Martino's mole

Scientific classification
- Domain: Eukaryota
- Kingdom: Animalia
- Phylum: Chordata
- Class: Mammalia
- Order: Eulipotyphla
- Family: Talpidae
- Genus: Talpa
- Species: T. martinorum
- Binomial name: Talpa martinorum Kryštufek, Nedyalkov, Astrin and Hutterer, 2018.

= Martino's mole =

- Authority: Kryštufek, Nedyalkov, Astrin and Hutterer, 2018.

Species of mammal

Martino's mole (Talpa martinorum) is a species of small blind mole in the family Talpidae found in eastern Thrace along the western Black Sea coast in south-eastern Bulgaria and north-eastern Turkey, mainly in the Strandzha mountain range. In Bulgaria it is found in Strandzha Nature Park. Martino's mole is named in honour of the couple Evgeniya and Vladimir Martino, key earlier Balkan mammalogists.

== Taxonomy ==
Individuals of this species were formerly classified as T. caeca or T. levantis until being classified as a new species. T. martinorum is not closely related to the other Talpa endemic to the Balkans, T. stankovici.
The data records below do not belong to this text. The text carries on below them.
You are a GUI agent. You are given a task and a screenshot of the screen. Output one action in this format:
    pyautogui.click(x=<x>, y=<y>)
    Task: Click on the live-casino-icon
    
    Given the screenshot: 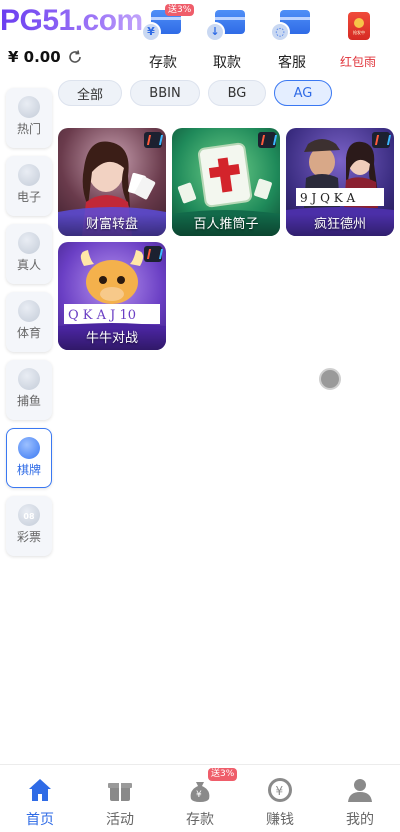 What is the action you would take?
    pyautogui.click(x=29, y=243)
Rather, it is most closely related to the widespread T. europaea as well as T. aquitania, and T. occidentalis, both of which are endemic to western Europe. Based on this, T. martinorum likely originated from an isolated population of a mole species that was also ancestral to T. europaea, as is also considered to be the case for the origin of T. aquitania and T. occidentalis. Fossil evidence shows that a mole species similar to the present T. martinorum lived in the region during the Pliocene, indicating that T. martinorum has persisted in its current territory for a long time.